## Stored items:
···
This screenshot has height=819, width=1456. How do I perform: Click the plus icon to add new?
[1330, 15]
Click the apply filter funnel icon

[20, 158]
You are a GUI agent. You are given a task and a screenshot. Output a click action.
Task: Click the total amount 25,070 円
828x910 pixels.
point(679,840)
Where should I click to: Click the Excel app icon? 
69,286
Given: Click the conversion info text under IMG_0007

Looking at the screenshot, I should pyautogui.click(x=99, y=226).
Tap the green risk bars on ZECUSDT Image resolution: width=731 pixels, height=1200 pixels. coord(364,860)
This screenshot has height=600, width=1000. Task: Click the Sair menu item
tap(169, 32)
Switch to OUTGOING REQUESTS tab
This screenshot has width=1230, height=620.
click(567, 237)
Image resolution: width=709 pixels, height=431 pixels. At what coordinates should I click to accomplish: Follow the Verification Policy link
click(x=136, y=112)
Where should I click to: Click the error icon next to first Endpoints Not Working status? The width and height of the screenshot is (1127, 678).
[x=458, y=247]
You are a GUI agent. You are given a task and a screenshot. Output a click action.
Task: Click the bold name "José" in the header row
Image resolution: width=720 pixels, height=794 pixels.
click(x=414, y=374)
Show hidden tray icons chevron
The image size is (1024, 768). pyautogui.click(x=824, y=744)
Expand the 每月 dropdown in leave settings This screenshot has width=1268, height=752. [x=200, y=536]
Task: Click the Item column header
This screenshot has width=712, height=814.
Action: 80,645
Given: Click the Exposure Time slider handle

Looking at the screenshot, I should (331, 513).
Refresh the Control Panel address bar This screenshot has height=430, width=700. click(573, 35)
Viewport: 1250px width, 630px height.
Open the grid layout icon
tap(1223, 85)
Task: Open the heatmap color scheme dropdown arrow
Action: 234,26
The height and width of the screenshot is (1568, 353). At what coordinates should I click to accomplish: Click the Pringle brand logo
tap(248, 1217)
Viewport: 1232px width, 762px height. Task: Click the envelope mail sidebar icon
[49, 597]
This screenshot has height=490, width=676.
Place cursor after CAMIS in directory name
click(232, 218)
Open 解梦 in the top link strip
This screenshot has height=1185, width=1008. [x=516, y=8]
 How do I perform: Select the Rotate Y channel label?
···
## ACTIVITY:
Working from the entries above, filter out every line that lacks "header" and copy what remains.

## RESULT OF THIS TASK:
Task: Click the bold name "José" in the header row
Task: Click the Item column header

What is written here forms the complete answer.